▶ _EXERCISE AIM_
Rewrite the records below with every "Open" replaced by "Select" and everything else unchanged, leaving the pictures out of your answer.

▶ _DATA PROVIDED_
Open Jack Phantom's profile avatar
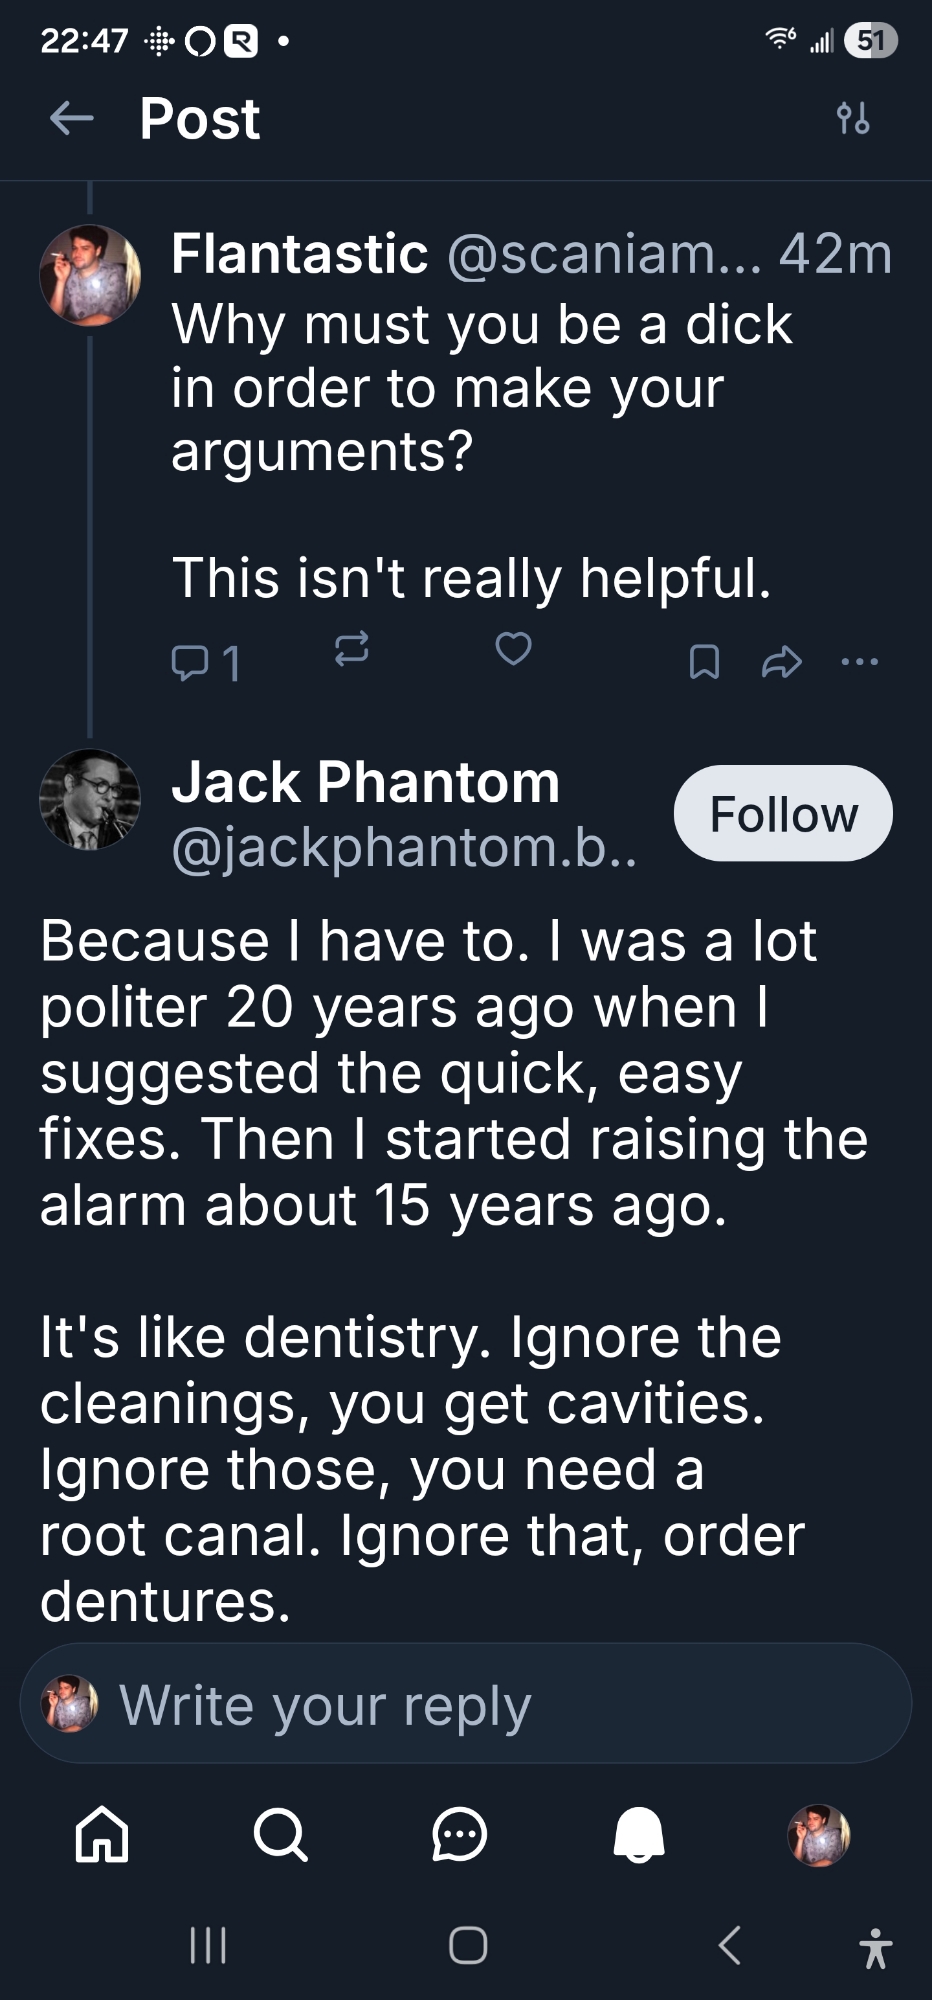The image size is (932, 2000). pyautogui.click(x=90, y=800)
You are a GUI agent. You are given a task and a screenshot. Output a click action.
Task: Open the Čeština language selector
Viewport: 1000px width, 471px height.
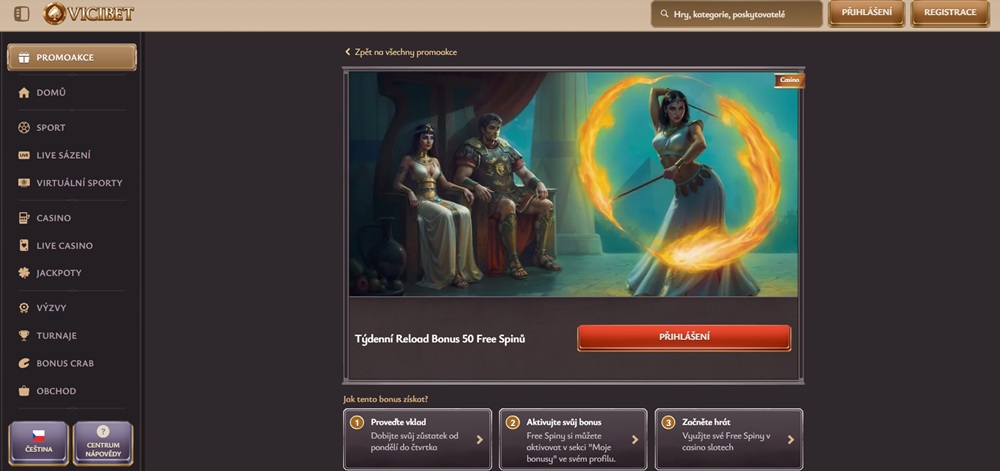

▶ _RESPONSE_
Select Jack Phantom's profile avatar
The image size is (932, 2000). pyautogui.click(x=90, y=800)
You are a GUI agent. You are given a task and a screenshot. Output a click action.
Task: Select the Čeština language selector
Viewport: 1000px width, 471px height.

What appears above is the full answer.